Démonstration de force des indépendantistes à Barcelone
C’est aux cris d’« Independència ! », qu’à 17 h 14 précise a commencé vendredi 11 septembre la « Diada », la « journée nationale de la Catalogne », en référence au 11 septembre 1714, la prise de Barcelone par les troupes franco-espagnoles du roi Philippe V. Selon la police locale, près de 1,4 million de personnes ont pris part à la manifestation, qui s’étirait en fin d’après-midi sur 5 kilomètres d’une artère du nord de Barcelone. Le gouvernement espagnol estimait lui qu’ils n’étaient que 500 000.
La manifestation, qui avait déjà rassemblé plus d’un million de personnes en 2014, malgré une polémique sur les chiffres entre la préfecture et la mairie, revêt cette année une dimension particulièrement politisée et sécessionniste, avant le scrutin des régionales, le 27 septembre. Elle doit exprimer « la volonté sans équivoque d’obtenir un Parlement catalan de majorité indépendantiste », résume Jordi Sanchez, président de l’une des associations citoyennes qui l’organisent, l’Assemblée nationale catalane (ANC). « Nous ne demandons pas la lune, a martelé pour sa part le président de l’exécutif catalan, Artur Mas, devant la presse internationale. Nous aspirons à ce que la plupart des nations européennes ont déjà, c’est-à-dire un Etat. »

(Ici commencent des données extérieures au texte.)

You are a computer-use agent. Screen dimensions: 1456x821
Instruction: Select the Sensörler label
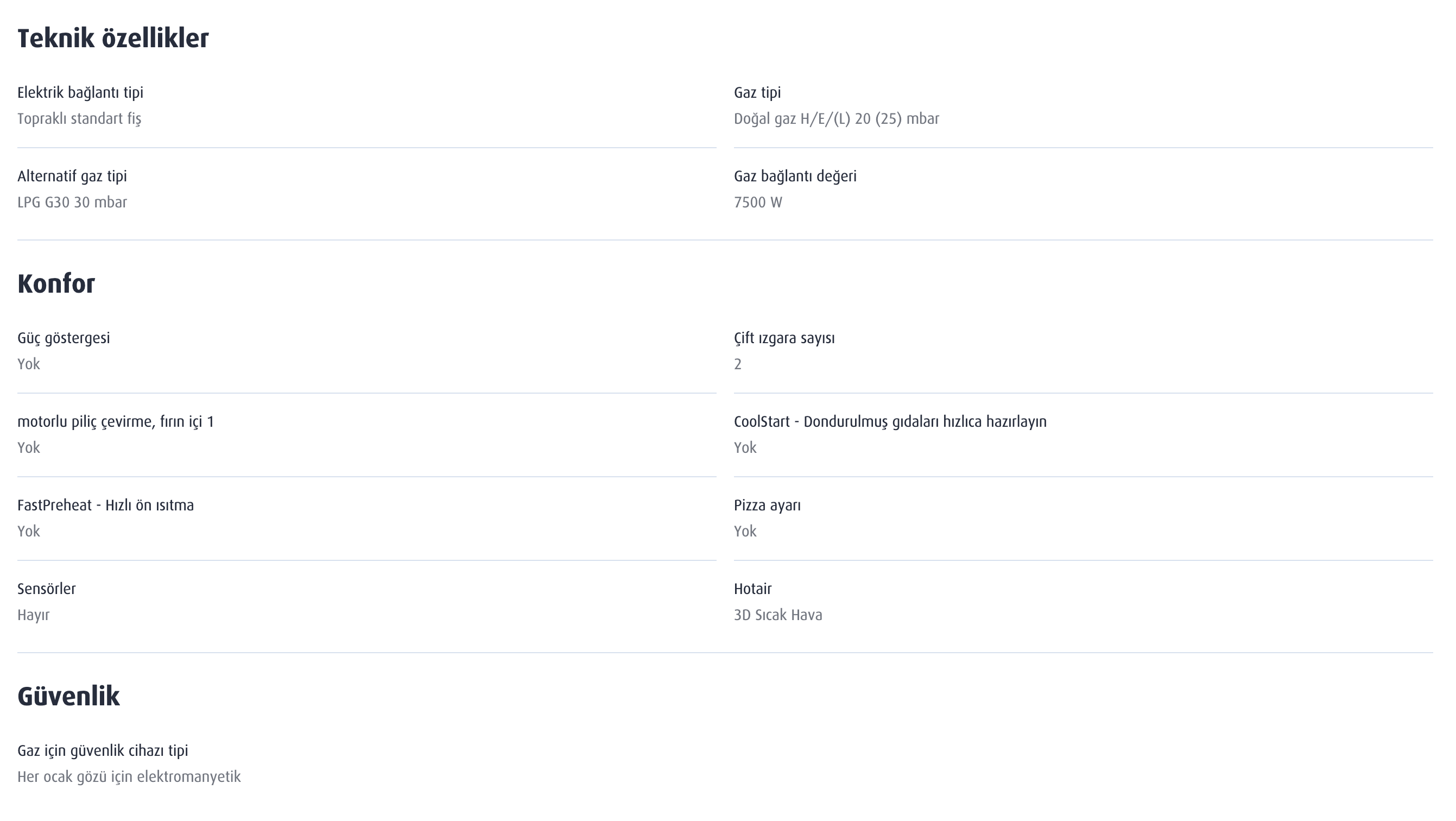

« C’est la campagne de notre vie, le vote de notre vie ! », a de son côté insisté la tête de liste de la coalition Junts pel si (« Ensemble pour le oui »), l’ancien député européen écolo-communiste Raül Romeva, lors d’un meeting dans une université barcelonaise.
« Notre force est dans les urnes »
Le président du gouvernement de la Catalogne, l’indépendantiste Artur Mas (conservateur), a solennellement appelé jeudi soir les 5,5 millions d’électeurs catalans à décider le 27 septembre de« l’avenir politique » de leur « nation », en reprochant à Madrid d’avoir « ignoré » la « clameur pacifique » pour le droit à l’autodétermination de la région. « Notre force est dans les urnes, elle n’est pas ailleurs », a-t-il ensuite lancé en meeting, devant la foule des séparatistes convaincus.

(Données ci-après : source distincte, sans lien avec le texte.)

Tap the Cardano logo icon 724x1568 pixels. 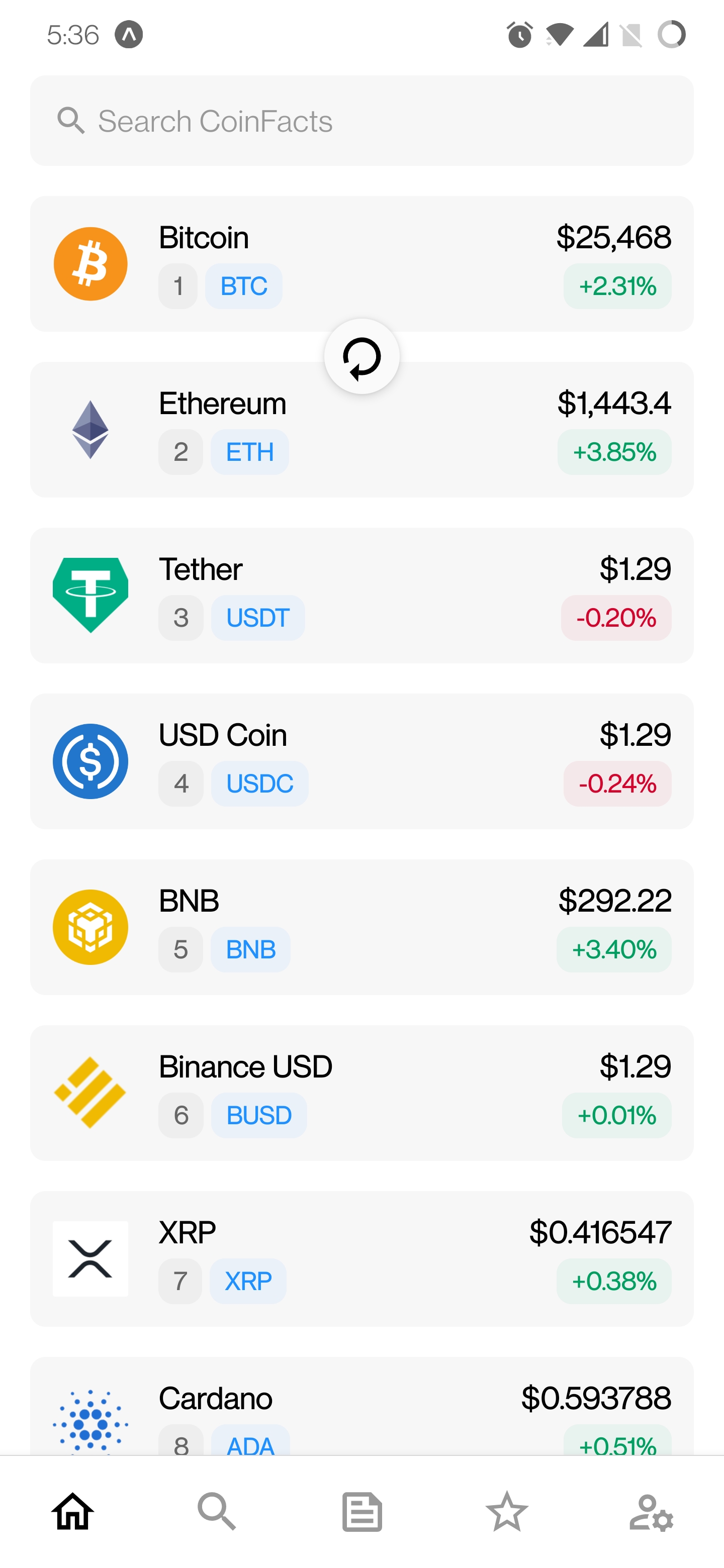click(90, 1421)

Pour la première fois, Mas et ses colistiers forment une large coalition indépendantiste, alliant son parti de centre droit et des formations de gauche. Ils présentent ce scrutin comme un plébiscite, pour ou contre leur projet de conduire la Catalogne vers la sécession, en dix-huit mois.
Scrutin « historique »
Depuis 2012, la région n’a eu de cesse de réclamer un référendum, sur le modèle des consultations sur la souveraineté du Québec (1980, 1995) et de l'Ecosse (2014), qui se soldèrent d’ailleurs par la victoire du « non ». Le président du gouvernement espagnol, Mariano Rajoy (conservateur), a maintes fois répondu qu’il n’accepterait jamais un tel référendum régional, faisant valoir qu'il revient aux Espagnols, tous ensemble, de se prononcer sur l’unité du pays. Après l’avoir ignoré ou minimisé, le Parti populaire (PP) qu’il dirige prend très au sérieux ce scrutin catalan qu’il juge « historique ».
La Catalogne n’a pas reçu, depuis longtemps, autant de visites de ministres et de responsables politiques, portant la bonne parole dans cette région représentant 19 % du PIB de l'Espagne et responsable de 25 % des exportations, au cœur de la Méditerranée. Jeudi, à Barcelone, le ministre des affaires étrangères, José Manuel Garcia-Margallo, a surpris en ouvrant la porte à une réforme constitutionnelle donnant davantage d’autonomie à la Catalogne, notamment fiscale. Artur Mas a en tout cas déjà gagné en mettant la Catalogne au centre des débats, à trois mois des élections législatives de décembre.